Exercise goal: Below are some records; return each one exactly.

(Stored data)
%%
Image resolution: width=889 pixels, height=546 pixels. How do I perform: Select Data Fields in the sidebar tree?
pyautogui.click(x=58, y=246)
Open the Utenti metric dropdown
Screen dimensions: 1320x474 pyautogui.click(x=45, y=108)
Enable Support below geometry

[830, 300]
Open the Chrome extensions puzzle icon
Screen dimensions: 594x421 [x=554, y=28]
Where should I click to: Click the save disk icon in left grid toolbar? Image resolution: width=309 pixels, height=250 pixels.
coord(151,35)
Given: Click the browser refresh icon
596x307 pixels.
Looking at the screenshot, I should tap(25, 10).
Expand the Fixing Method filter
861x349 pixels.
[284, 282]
%%
Exercise output:
Image resolution: width=889 pixels, height=546 pixels. How do I perform: Select Data Fields in the sidebar tree?
pyautogui.click(x=58, y=246)
Open the Utenti metric dropdown
Screen dimensions: 1320x474 pyautogui.click(x=45, y=108)
Enable Support below geometry

[830, 300]
Open the Chrome extensions puzzle icon
Screen dimensions: 594x421 [x=554, y=28]
Where should I click to: Click the save disk icon in left grid toolbar? Image resolution: width=309 pixels, height=250 pixels.
coord(151,35)
Given: Click the browser refresh icon
596x307 pixels.
Looking at the screenshot, I should tap(25, 10).
Expand the Fixing Method filter
861x349 pixels.
[284, 282]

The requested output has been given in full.